*** Opening DATA PROVIDED ***

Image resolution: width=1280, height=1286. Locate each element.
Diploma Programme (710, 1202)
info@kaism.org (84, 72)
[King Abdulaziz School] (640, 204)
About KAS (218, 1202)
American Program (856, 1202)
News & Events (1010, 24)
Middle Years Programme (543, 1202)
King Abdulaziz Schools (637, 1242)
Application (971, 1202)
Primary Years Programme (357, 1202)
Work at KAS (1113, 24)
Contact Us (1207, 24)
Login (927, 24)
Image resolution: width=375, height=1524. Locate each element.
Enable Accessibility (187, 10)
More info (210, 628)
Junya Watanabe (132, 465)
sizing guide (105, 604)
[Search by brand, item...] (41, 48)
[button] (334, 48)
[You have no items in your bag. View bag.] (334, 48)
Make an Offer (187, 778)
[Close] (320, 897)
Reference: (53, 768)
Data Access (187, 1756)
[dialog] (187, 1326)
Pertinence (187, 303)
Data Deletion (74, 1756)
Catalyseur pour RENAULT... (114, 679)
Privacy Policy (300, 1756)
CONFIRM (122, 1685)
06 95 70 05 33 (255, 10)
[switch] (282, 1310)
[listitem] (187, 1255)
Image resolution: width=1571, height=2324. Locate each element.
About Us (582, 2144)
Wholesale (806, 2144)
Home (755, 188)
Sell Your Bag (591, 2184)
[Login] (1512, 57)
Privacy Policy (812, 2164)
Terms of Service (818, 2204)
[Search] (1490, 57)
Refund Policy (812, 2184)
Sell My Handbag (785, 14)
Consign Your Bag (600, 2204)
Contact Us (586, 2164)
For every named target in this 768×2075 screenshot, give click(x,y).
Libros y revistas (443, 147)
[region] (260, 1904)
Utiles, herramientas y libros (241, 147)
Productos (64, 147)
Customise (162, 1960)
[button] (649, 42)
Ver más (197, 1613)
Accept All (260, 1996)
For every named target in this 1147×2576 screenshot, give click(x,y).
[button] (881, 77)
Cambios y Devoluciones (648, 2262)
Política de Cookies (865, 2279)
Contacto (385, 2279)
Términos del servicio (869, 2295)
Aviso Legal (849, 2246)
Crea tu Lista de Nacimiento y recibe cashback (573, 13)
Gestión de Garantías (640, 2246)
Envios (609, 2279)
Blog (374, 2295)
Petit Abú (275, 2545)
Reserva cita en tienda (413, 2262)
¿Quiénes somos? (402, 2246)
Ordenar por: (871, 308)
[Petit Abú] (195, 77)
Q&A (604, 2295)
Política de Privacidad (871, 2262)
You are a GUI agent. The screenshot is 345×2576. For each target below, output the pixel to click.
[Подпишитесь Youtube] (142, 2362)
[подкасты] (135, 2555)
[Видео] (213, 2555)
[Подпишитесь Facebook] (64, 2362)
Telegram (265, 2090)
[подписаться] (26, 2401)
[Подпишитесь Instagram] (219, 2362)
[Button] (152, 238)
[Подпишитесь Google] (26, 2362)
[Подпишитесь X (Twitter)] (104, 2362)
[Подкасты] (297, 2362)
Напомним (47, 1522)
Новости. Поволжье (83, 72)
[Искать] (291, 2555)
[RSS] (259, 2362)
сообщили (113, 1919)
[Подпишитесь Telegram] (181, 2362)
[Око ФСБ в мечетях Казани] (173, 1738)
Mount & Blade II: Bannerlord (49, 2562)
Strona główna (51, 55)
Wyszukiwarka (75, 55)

*** Closing DATA PROVIDED ***

YOUR GOAL
Each line from the top of the records through the one with "Image resolution: width=375, height=1524." should be returned exactly. Leave out everything else.

TASK RESULT
Image resolution: width=1280, height=1286. Locate each element.
Diploma Programme (710, 1202)
info@kaism.org (84, 72)
[King Abdulaziz School] (640, 204)
About KAS (218, 1202)
American Program (856, 1202)
News & Events (1010, 24)
Middle Years Programme (543, 1202)
King Abdulaziz Schools (637, 1242)
Application (971, 1202)
Primary Years Programme (357, 1202)
Work at KAS (1113, 24)
Contact Us (1207, 24)
Login (927, 24)
Image resolution: width=375, height=1524. Locate each element.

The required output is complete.